Sep, 14 2010

Please excuse my pun in the title of this report, but Garmin’s not too confident about the future of their mobile phone front in the face of today’s competition. Once upon a time, it was cool to want a Garmin navigation because – well – who wouldn’t want a phone with navigation features built in? Sadly for them, the market’s changed dramatically since they first stepped into the circle with Google Maps on one of the most popular mobile operating systems in the world making quick work of the competition.
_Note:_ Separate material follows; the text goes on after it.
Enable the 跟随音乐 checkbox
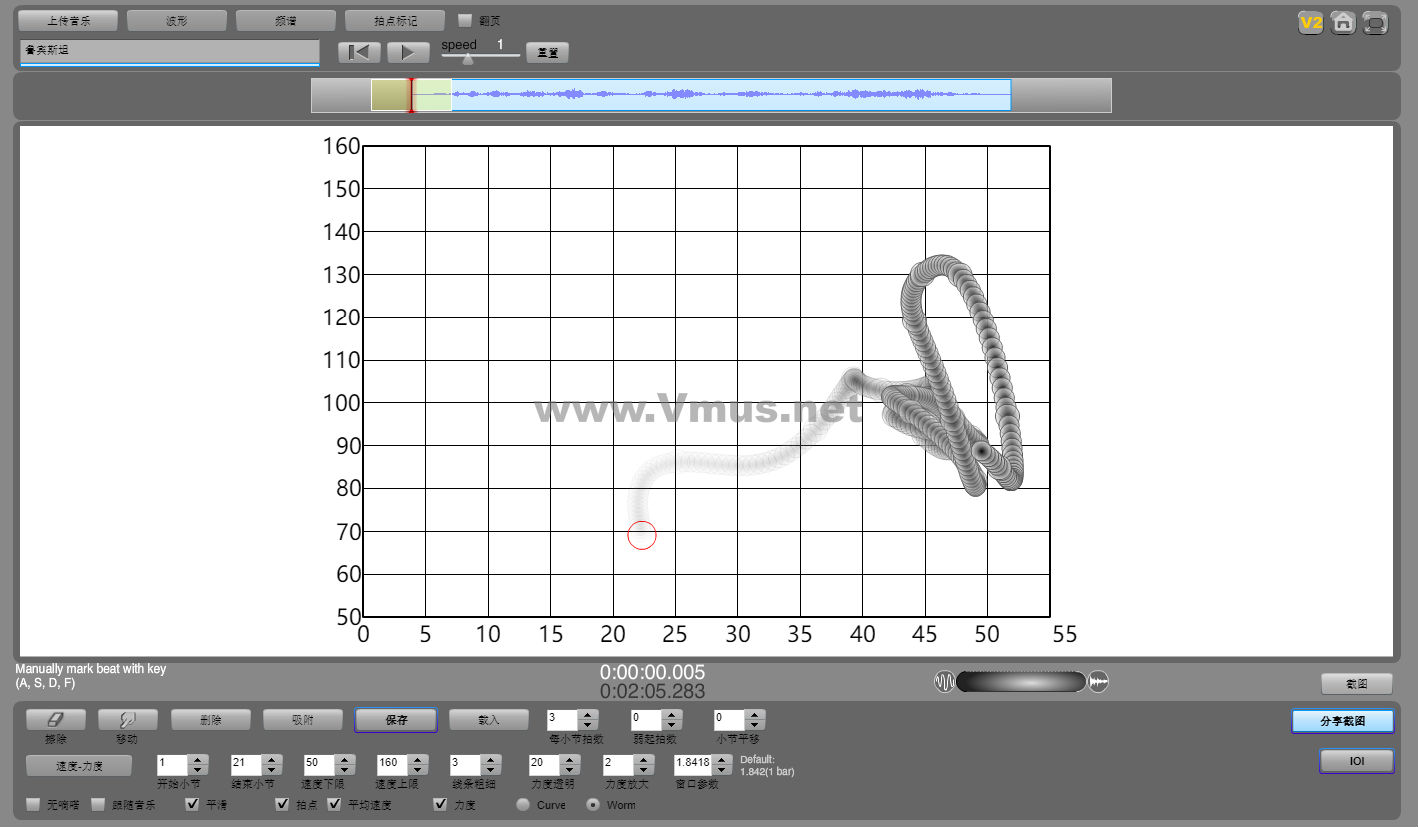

As Google continues to update their primary package – which includes an extensive suite of navigation and directions features for the drivers, walkers, and bikers alike – people are having trouble finding new novelty in a phone loaded with a traditional GPS and navigation suite.


Many argue that there’s still room for a phone like what Garmin provides in the Garminfone for T-Mobile – as Google Maps depends on a constant network connection to pull down certain satellite information – but that’s negated by a handful of readily available solutions in the Android market from major names such as CoPilot, NDrive, and more (and let’s not mention the custom solutions provided at the carrier level by the likes of Verizon, Sprint, and AT&T out of the box here in the states).

Garmin’s CFO Kevin Rauckman says that if they’re ultimately not successful – and that’s looking to be the case – they’ll have to “sit back and evaluate that and consider making the best decision” for their business. According to him, that decision will need to be made based on their performance within the next couple of quarters. I liked the idea of a Garminfone – and was ecstatic to hear they’d be continuing their efforts with Android – but the pieces to the puzzle just didn’t fall into their rightful places. Many of us here on an Android enthusiast site wouldn’t go near a Garminfone due to how crippled the true Android experience is, but many of us are a minority compared to the people their products are targeted at. Chalk it up to bad timing, bad marketing, or just plain bad luck.